That will leave just how much to tip up to the individual, and as with holiday tipping, that’s where the pressure comes in.

“[I]t's never a good idea to respond to pressure - perceived or real,” says Cheryl Reed, spokesperson for Angie's List. “Depending on the service you're tipping, a positive online review or a letter to the head of the company can go a lot farther than a 20% cash [tip],” Reed says. “Some companies include that kind of referral in their consideration of bonuses and promotions. And let's face it, having a customer tell the boss you're great is the best evaluation you can get.”

Reed notes that few people realize that “some companies forbid tipping, so you can actually get your favored service pro in trouble by leaving cash.”
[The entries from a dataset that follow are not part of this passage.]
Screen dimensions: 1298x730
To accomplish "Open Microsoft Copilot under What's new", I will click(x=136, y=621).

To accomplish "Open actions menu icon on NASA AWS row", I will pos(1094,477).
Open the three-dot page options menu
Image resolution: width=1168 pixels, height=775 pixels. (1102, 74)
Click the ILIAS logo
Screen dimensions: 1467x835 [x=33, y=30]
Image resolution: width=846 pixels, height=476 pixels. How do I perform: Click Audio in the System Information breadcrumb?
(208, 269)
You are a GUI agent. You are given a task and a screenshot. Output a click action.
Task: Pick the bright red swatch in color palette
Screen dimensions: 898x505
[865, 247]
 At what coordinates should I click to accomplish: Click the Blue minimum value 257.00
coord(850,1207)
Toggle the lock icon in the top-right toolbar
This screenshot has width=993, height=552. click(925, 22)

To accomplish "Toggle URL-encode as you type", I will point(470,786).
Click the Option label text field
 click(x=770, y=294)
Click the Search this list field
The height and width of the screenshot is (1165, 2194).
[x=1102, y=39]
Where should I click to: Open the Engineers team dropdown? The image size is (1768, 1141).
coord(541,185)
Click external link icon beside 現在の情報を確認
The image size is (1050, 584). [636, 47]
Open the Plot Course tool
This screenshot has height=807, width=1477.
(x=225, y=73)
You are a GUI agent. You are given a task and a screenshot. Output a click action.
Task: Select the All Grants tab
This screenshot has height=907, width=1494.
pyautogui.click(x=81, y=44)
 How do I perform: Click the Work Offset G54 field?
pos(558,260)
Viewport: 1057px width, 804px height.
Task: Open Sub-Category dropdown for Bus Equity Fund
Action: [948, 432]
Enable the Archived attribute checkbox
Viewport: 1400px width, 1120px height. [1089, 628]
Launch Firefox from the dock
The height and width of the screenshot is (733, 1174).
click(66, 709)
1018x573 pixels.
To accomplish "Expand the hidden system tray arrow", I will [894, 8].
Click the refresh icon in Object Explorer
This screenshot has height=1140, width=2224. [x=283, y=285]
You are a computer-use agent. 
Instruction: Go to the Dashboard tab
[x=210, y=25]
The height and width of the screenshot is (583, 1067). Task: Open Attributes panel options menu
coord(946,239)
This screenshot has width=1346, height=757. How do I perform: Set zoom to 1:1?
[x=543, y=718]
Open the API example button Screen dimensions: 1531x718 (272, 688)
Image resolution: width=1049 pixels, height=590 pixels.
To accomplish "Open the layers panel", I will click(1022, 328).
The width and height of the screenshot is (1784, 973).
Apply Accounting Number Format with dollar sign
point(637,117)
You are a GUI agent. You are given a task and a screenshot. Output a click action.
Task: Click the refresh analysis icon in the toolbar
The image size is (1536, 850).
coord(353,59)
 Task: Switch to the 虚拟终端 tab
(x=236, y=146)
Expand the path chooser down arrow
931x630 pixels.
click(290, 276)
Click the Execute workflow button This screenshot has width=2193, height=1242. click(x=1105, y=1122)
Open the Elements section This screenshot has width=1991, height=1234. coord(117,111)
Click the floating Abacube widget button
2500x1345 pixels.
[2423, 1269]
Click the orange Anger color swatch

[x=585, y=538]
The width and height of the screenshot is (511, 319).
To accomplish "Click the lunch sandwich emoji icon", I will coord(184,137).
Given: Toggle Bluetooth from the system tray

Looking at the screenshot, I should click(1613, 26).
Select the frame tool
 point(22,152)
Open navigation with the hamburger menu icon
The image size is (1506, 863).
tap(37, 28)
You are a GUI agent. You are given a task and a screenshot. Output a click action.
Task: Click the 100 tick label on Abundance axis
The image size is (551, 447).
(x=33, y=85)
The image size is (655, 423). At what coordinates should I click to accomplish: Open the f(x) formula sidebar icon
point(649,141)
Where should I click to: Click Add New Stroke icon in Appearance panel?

“I always want to make sure that I am fair to the people who are so helpful and good to me throughout the year, so to compensate for the feeling of having to tip larger and larger percentages, I try to stay consistent with the amount of money but add in something that is more personal and shows them we are grateful for them,” business etiquette expert Carly Drum of Drum Associates, a Wall Street staffing firm. “For example, for our mail carrier- we gave him a holiday tip but added in a jar with ingredients to make cookies- because we knew he liked to do activities with his grandkids. Stuff like that can go a long way,” she says.

With regard to holiday season tipping, Masini gives this advice: “Tipping should come from the heart, and if you’re coming up short in the cash category, write a gracious, handwritten note that is included in the tip envelope.”